**Activity**: Scan the material and copy out each line where the word "https" occurs.

>>>

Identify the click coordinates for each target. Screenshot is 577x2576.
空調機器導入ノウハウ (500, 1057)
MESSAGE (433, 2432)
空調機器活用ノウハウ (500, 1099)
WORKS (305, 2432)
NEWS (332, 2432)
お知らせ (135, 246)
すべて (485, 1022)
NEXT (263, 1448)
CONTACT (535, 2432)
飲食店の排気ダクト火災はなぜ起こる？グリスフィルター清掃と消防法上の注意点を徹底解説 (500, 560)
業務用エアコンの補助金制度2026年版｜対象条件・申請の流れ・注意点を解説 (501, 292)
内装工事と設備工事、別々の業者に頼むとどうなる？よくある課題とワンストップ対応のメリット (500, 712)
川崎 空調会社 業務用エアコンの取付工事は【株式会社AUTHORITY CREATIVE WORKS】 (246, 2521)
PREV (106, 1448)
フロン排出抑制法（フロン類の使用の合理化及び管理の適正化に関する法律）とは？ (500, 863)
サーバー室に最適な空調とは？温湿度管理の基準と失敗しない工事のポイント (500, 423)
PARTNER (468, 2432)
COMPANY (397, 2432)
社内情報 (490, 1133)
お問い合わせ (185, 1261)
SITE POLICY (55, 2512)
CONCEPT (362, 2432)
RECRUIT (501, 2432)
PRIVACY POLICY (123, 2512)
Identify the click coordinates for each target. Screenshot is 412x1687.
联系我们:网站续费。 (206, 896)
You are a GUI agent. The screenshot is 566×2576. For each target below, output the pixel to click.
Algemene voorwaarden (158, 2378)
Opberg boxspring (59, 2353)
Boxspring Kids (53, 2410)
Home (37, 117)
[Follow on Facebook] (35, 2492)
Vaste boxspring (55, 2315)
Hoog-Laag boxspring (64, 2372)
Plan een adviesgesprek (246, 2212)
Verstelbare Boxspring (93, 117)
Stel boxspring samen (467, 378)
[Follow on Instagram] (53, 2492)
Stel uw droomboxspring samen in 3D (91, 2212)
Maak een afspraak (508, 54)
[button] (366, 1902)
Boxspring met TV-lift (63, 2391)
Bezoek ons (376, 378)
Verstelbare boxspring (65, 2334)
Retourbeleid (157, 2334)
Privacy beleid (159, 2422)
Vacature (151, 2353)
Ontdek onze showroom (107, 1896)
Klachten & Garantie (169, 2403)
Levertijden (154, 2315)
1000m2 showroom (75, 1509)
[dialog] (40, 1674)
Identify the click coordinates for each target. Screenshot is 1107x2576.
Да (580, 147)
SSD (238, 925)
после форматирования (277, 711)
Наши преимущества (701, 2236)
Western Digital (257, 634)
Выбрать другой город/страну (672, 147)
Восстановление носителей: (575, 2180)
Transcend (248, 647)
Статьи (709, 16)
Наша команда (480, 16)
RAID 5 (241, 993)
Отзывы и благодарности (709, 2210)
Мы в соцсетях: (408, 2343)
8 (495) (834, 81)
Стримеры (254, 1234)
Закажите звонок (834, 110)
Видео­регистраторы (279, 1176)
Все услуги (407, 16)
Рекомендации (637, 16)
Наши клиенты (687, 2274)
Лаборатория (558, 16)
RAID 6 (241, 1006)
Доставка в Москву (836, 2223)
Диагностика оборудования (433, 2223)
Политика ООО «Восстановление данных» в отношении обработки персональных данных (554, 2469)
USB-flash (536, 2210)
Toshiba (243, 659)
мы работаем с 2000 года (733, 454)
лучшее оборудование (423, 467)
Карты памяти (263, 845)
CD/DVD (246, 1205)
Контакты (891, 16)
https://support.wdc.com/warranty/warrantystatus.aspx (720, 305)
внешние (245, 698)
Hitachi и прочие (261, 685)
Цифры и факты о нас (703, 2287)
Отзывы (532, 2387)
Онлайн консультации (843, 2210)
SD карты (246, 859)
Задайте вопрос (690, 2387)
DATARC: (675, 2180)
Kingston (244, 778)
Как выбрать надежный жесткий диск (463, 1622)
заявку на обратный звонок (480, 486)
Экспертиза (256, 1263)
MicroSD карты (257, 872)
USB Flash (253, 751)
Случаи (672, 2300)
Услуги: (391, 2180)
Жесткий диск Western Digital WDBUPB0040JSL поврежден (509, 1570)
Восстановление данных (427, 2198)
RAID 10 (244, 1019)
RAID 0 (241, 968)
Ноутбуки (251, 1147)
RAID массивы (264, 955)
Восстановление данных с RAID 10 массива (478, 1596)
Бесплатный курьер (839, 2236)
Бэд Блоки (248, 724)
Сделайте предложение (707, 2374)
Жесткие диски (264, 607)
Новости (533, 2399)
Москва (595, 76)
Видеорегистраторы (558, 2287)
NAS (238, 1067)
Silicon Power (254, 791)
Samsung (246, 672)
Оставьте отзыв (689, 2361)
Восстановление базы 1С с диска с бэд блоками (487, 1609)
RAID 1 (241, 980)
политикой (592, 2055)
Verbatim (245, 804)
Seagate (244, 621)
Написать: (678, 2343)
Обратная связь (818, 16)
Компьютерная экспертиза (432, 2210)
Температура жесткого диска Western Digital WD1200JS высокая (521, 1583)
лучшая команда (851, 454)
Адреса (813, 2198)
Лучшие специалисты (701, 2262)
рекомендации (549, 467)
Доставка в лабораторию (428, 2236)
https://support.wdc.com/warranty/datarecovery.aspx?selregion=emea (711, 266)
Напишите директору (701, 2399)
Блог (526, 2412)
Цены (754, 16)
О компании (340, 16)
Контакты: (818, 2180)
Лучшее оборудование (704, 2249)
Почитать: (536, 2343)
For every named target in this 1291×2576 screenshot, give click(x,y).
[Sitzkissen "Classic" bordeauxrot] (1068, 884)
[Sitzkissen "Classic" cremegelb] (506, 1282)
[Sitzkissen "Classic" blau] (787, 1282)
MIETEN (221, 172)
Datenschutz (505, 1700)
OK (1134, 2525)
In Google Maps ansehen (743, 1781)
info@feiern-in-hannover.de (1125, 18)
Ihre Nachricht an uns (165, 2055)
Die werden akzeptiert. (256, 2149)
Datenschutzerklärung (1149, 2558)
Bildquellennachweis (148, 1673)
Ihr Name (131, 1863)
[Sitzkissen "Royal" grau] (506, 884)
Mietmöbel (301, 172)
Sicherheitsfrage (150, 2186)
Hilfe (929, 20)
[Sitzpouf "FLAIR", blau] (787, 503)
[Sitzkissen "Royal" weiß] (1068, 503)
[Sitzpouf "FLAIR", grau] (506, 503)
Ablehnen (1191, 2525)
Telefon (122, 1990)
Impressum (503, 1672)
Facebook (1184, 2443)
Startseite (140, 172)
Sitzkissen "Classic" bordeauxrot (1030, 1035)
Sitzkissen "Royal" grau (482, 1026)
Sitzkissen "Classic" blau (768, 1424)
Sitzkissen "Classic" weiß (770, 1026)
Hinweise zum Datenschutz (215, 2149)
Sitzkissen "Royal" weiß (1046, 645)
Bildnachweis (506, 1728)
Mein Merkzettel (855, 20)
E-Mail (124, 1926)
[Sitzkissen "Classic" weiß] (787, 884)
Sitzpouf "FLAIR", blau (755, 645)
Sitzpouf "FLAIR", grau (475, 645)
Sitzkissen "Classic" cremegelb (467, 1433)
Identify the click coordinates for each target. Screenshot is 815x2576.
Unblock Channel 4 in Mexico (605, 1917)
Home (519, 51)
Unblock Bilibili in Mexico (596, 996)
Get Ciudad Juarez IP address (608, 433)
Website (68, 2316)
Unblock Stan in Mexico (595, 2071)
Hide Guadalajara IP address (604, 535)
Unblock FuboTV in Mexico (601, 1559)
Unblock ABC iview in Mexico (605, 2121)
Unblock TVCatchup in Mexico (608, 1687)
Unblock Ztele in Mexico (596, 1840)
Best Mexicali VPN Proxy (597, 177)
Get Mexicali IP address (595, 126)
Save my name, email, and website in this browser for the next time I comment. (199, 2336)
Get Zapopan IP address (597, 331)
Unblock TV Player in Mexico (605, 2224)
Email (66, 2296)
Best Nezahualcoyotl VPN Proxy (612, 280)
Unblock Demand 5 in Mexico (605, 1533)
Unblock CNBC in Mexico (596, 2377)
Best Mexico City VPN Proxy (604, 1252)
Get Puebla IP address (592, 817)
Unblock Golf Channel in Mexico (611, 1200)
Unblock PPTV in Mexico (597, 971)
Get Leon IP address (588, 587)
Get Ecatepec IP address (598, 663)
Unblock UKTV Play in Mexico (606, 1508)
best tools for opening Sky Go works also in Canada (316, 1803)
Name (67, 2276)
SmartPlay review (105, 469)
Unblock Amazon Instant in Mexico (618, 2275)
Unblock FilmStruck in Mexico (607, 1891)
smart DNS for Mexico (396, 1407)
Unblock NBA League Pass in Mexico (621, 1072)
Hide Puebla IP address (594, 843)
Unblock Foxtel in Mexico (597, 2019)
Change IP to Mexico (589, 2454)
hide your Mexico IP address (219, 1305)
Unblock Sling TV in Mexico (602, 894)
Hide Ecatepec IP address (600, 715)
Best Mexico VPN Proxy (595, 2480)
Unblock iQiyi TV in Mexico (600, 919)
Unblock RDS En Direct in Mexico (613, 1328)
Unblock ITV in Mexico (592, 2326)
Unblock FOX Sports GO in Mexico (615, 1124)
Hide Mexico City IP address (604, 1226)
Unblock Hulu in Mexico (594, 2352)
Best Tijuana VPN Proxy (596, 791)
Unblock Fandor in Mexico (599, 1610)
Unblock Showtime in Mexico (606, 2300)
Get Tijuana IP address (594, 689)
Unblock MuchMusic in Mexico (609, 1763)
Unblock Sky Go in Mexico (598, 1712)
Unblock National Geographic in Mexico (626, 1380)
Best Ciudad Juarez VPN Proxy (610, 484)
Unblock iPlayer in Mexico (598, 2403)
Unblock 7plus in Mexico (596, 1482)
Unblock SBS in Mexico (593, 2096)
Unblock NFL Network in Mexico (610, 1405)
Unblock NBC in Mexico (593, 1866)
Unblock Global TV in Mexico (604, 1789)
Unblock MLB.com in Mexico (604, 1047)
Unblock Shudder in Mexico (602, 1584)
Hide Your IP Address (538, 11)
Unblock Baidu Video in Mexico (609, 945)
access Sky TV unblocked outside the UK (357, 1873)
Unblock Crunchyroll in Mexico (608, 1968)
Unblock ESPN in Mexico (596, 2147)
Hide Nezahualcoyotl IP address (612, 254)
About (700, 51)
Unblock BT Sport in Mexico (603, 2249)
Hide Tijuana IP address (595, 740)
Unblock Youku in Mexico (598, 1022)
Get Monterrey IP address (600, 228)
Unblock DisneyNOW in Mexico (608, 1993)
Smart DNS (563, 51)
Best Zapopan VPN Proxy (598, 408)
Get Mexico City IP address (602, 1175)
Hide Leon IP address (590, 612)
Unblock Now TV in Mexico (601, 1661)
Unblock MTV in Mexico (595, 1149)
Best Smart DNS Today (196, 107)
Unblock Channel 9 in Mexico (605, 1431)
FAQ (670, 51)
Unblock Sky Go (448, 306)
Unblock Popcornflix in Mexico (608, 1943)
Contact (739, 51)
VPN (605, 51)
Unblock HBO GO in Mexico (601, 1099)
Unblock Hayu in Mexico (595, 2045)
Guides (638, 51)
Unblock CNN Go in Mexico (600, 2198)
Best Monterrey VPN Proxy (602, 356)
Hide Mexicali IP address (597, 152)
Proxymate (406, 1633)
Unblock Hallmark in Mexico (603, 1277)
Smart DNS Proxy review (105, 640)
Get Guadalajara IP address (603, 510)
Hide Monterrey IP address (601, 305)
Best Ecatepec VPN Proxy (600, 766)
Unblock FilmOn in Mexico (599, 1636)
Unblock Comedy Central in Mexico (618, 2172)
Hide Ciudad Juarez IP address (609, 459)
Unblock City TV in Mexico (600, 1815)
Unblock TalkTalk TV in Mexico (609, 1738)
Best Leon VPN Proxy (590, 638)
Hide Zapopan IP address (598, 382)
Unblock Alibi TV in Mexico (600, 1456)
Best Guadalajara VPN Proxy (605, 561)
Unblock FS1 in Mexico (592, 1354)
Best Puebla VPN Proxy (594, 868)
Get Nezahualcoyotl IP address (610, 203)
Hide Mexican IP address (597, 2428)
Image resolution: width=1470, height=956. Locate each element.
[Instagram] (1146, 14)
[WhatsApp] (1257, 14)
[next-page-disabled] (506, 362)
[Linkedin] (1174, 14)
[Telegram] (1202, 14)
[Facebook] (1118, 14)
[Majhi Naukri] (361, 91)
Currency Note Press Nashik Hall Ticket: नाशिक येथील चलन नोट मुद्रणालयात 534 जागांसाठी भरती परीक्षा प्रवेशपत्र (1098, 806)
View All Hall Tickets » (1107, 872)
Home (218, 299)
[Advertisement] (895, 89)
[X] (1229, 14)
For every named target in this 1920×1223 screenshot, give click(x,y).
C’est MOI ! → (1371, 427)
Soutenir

<<<

**Answer box**:
https://support.wdc.com/warranty/warrantystatus.aspx (720, 305)
https://support.wdc.com/warranty/datarecovery.aspx?selregion=emea (711, 266)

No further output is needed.